YOUR GOAL => Please count the lines below that contain the word "agent", and reply with that number alone.

DATA TO USE =>
=-=-=-=-=

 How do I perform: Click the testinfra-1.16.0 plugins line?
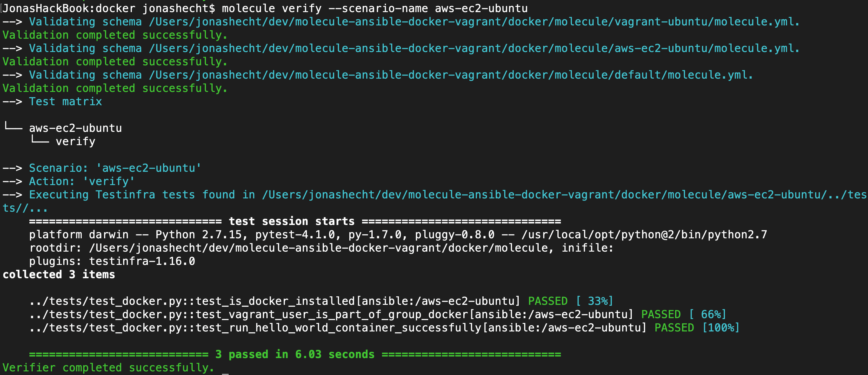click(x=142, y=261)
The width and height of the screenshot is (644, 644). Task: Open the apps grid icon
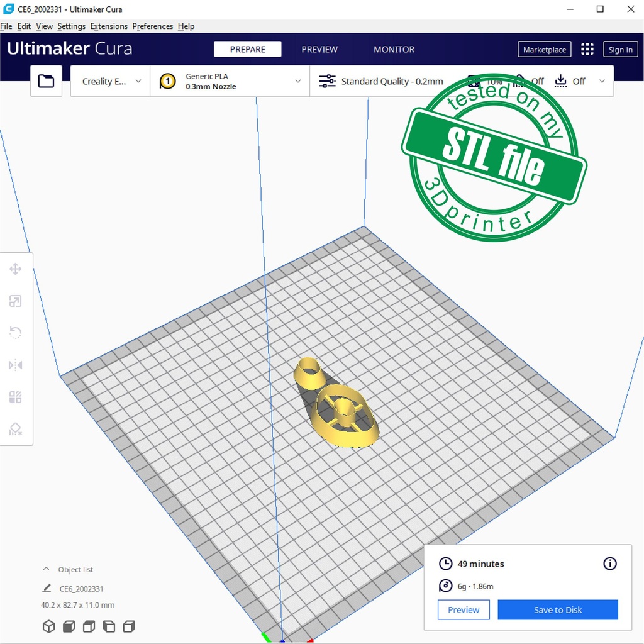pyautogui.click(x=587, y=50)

=-=-=-=-=

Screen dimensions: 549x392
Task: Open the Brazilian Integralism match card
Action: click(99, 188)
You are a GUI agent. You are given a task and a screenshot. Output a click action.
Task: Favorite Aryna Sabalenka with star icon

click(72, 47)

=-=-=-=-=

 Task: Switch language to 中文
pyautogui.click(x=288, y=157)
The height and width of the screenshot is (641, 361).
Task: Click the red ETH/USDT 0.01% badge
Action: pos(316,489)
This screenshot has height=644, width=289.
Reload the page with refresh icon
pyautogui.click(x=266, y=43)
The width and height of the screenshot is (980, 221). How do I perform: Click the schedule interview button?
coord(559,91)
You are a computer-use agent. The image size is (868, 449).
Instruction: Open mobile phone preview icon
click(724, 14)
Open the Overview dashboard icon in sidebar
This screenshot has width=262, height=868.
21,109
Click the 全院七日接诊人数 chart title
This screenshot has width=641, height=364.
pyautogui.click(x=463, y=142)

=-=-=-=-=

ANSWER TO THIS TASK => 2